So is there a significant funding gap for Higher Education or not?

Well, now we know that there is as the SNP has put forward proposals to not just charge English students higher fees but also EU students.

The policy is a far cry from the ‘equal partner in Europe’ calls from yesteryear, when the SNP’s main objective was clearly independence.
Part of the attraction of the European project for me is the effort to drive out inequality by removing the myopic, overly-Nationalist view of individual policies. I can study in Sweden for free just as easily as a Swede can study ‘gratis’ in Skottland. We’re all Robert Schuman’s bairns after all.

So, this legally dubious move of making Europe distinctly unequal smacks less of principle and more of the harsh realities of running a Government during difficult times. Stuck between the unpalatable options of introducing fees or raising more revenue, the SNP has lurched for a third unworkable option but it won’t wash and that fierce sun continues to beat down on those warm rocks.

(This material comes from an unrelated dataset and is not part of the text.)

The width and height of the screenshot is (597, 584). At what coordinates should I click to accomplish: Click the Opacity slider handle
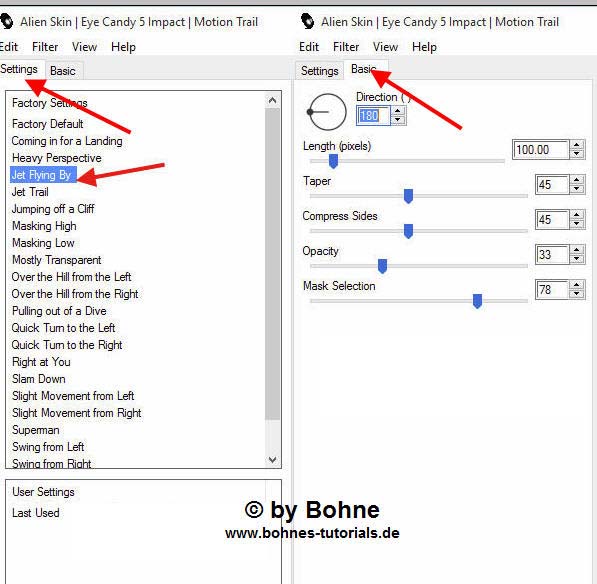[x=382, y=266]
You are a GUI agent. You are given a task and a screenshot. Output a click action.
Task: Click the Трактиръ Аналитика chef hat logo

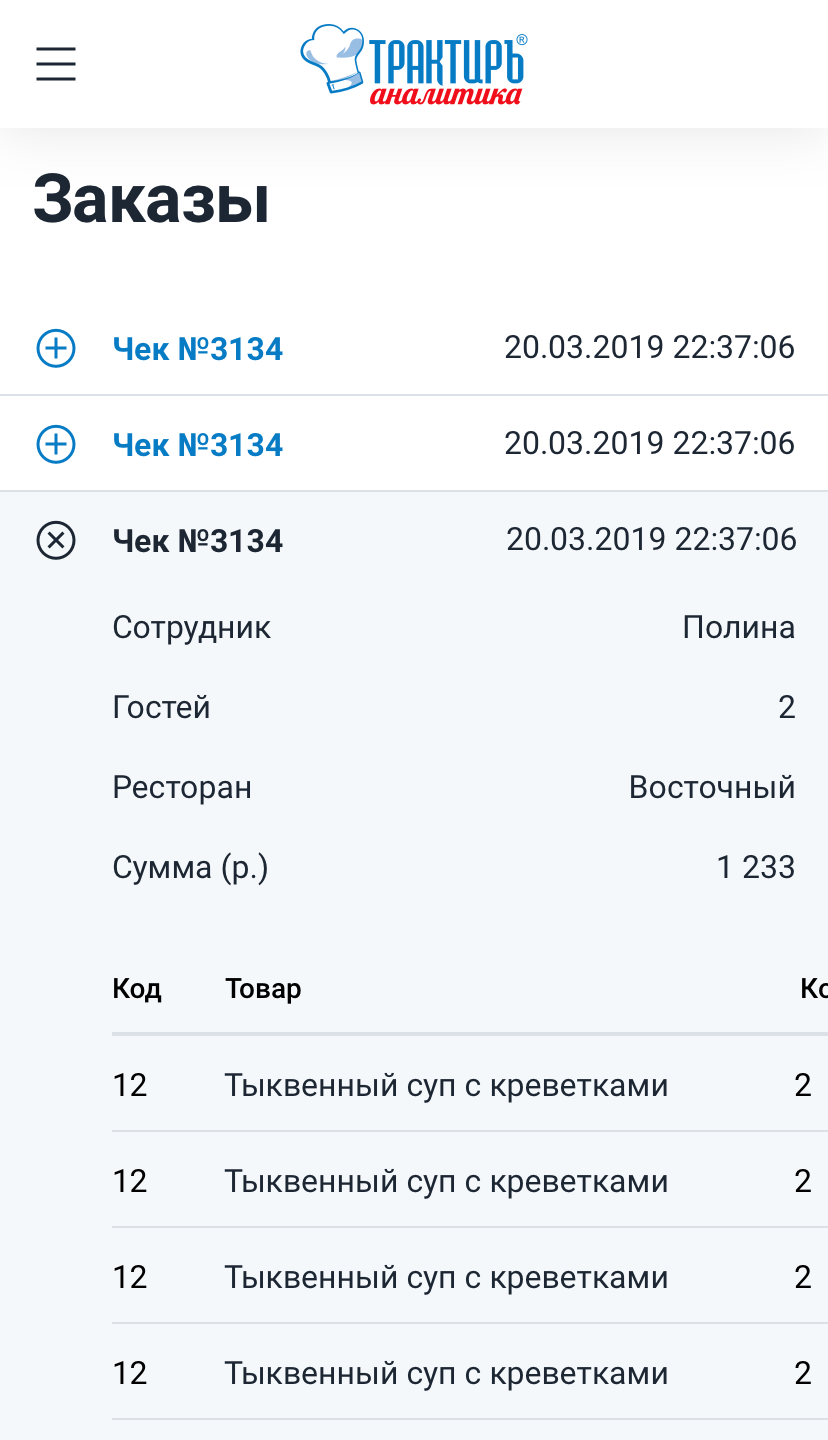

Scotland won’t progress by ducking the difficult decisions. Labour is turning a blind eye to the funding gap for universities and the SNP is looking outside our borders for a solution. The Greens have quite calmly made the straightforward suggestion that policies such as these need to be paid for with extra revenue, a policy that looks more reasonable and more honest as time draws on.

The release of the official manifestos are still some way off but it looks like we’ll need to give some of them a right good going over if they are going to pass the sniff test.